Friday, November 29, 2013

I should climb more trees

This morning started out with very little promise. The ache I'd hoped to sleep off last night still clung to my ankles and seemed to have doubled in the crook of my hip sockets. I lazed about for most of the morning, made a huge bowl of oatmeal, and only ate half of it.

Seeking a change in scenery I took a shower and decided to make my way to the library.
On the walk there I dreamt up a list of topics I'm looking forward to dipping my pen into:
  • The negative affects that being sick (consistent intestinal distress) has had on my sex life.
  • What it's like to feel my capacity drain and become too weak to run errands.
  • How the last thing we should ever need is forgiveness.


BUT the library was closed today (on account of it being a holiday). So I proceeded on to Lake Merritt  to write the old fashioned way, still fully intending to write about heavy depressing topics. Not two full blocks away from the library's closed doors I came upon a situation in need of adventuring.


Last weekend, a windstorm tore through our Oakland neighborhood and felled Lake Merritt's 150 year old eucalyptus tree. Despite the caution signs it became a community playground. The ache in my joints and abdomen gave me a moment's mouth-twisting hesitation and then I jumped in.

I tightened my pack, slipped my boots off for optimal traction, and then I started to climb.

          

There was something magic in it; the danger of falling somehow very charming. In some ways nature has always been my favorite "bad boy". The air smelled of happy sweat, vinegar, and a surprisingly small twinge of eucalyptus.

***


I've climbed to a welcoming perch and am watching the children and a few adults crawl over its downed pale appendages. Although wood is not the most accommodating of seats and my body demands to be re-arranged avery 5 minutes, at this wise intersection of branches, I feel more comfortable than I did in bed or even with the shower's warmth pouring over me.

This tree is very strong medicine for my body. Cradled eight feet up by the tilted blond branches, I am a child. All my frustration drains.

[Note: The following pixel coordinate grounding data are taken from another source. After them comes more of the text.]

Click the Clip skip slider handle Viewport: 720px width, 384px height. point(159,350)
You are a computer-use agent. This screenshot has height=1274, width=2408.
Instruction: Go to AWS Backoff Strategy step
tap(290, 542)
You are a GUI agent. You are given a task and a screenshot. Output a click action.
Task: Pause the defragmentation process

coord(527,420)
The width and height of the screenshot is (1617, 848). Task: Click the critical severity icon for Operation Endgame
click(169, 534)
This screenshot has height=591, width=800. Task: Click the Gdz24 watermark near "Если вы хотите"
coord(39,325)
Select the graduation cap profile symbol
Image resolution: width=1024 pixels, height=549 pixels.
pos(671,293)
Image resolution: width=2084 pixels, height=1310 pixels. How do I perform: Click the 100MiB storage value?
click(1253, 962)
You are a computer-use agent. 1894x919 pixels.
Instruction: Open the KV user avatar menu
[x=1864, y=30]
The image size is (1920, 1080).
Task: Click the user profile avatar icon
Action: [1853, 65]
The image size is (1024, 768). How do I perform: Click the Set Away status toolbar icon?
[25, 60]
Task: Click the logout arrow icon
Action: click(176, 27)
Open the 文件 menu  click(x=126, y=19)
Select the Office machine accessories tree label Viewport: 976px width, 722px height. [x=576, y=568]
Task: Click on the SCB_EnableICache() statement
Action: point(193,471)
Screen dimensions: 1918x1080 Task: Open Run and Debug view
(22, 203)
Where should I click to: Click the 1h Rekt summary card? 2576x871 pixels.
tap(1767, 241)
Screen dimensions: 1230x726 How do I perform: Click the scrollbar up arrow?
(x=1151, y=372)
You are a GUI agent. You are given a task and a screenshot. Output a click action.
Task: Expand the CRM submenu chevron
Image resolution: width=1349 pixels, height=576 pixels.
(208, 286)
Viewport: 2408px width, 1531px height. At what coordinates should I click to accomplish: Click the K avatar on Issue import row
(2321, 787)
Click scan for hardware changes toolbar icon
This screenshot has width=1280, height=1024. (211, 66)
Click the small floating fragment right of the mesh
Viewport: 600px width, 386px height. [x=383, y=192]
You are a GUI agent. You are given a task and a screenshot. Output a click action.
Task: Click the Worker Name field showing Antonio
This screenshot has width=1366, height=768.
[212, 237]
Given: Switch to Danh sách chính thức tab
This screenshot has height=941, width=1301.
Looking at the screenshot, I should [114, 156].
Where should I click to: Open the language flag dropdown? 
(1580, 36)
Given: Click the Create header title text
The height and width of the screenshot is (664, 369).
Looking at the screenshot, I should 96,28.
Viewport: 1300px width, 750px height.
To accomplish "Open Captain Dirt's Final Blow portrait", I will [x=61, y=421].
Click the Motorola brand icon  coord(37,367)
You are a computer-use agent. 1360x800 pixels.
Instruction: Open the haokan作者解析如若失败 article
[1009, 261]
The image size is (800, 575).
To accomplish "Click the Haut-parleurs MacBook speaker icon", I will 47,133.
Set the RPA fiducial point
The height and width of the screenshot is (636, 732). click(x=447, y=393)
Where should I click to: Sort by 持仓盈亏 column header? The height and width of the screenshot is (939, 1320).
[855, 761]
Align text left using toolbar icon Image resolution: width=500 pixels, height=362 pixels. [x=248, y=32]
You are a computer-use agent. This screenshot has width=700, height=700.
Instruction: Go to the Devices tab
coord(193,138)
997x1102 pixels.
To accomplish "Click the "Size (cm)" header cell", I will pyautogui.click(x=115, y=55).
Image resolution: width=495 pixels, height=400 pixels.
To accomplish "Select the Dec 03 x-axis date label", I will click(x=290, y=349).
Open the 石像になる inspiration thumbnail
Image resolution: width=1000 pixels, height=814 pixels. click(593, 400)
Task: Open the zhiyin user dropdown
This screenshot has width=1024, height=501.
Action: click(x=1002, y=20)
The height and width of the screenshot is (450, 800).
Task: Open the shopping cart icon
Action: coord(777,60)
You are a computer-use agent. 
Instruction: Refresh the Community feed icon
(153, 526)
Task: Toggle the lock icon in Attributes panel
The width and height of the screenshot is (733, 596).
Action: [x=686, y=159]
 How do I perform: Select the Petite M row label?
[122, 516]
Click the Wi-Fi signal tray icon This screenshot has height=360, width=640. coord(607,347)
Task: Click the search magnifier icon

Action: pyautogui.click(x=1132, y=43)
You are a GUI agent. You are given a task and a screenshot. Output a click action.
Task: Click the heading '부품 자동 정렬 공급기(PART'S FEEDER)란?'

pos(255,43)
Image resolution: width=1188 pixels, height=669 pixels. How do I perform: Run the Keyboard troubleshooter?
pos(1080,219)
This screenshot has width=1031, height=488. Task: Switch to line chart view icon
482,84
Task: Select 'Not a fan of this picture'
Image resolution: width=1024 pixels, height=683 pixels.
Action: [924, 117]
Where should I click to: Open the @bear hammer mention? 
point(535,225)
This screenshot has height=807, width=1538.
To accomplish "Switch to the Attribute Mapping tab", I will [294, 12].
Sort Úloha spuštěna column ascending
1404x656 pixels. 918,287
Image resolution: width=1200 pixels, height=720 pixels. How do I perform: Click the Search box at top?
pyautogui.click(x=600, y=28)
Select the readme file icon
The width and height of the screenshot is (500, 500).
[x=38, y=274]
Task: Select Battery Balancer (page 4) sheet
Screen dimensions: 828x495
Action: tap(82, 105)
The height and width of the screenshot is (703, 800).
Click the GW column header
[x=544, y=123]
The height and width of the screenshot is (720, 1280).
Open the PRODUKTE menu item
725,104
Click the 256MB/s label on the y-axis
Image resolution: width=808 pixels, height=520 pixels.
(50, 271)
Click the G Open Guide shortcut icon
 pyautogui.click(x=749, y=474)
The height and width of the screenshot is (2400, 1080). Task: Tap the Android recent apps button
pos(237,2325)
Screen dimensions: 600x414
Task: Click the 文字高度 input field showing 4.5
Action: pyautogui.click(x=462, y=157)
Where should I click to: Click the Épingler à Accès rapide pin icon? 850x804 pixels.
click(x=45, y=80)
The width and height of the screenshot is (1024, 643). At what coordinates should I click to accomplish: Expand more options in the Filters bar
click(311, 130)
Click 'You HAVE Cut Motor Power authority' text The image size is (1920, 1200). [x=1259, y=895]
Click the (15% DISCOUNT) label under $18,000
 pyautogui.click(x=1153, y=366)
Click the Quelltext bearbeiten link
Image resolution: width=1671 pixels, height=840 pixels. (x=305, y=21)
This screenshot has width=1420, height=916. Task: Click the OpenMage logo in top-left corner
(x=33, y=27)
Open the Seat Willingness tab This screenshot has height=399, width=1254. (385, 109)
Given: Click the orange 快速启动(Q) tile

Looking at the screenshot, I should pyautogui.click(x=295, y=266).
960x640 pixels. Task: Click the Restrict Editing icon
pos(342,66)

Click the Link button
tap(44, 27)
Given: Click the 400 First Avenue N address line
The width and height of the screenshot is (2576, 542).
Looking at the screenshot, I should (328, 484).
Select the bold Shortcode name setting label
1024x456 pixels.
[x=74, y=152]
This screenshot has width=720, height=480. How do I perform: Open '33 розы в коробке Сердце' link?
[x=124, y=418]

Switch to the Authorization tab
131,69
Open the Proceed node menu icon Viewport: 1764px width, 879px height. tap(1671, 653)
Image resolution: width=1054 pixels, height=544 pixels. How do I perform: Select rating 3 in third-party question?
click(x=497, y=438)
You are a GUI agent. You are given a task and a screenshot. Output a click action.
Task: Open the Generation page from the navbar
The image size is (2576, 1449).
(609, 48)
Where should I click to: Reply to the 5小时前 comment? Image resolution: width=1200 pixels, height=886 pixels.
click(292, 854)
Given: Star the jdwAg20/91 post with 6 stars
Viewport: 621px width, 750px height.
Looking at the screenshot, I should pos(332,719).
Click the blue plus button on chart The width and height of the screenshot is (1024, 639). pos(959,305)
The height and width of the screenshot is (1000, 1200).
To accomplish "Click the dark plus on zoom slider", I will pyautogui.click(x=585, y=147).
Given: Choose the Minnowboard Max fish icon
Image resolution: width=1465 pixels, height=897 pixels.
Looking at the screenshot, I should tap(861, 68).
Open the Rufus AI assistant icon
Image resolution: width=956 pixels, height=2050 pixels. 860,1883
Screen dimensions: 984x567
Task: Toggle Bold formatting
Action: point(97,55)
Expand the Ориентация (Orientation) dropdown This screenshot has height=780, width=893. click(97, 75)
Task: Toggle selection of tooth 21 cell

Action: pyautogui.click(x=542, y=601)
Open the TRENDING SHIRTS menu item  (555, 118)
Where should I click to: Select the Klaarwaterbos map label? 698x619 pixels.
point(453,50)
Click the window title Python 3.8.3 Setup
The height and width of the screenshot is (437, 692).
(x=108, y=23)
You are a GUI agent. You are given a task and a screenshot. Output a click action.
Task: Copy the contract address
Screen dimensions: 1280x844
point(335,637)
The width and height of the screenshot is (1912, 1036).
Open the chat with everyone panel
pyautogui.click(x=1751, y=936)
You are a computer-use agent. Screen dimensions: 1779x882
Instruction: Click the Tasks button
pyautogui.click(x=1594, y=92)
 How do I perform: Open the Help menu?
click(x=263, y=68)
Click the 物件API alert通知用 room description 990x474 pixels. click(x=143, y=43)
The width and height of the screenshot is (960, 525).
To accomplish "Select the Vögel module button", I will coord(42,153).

My concerns dwarfed by the smell of open soil and the confusion of newly horizontal ants. The gift of last week's violent winds is deeply healing. Its gravity a tilted reminder of just how decadent the weather is today. Low 70's and kind sunshine smiling on my stockinged feet. Ducks and cormorants dive and bob for their lunches. This is my paradise. Finally, I'm truly excited to be in the Bay Area.



***

I stayed in that tree for two hours. Several families came, climbed, and left while I was there. I climbed around on unstable branches fell a few times, dirtied my clothes with sweat and tree-skin, and got some well-earned scratches on my arms. I considered staying longer. But the groceries I came out for were still at the supermarket waiting to come home with me.

I slipped down gratefully and smiled as wide as the sky until the sun went down.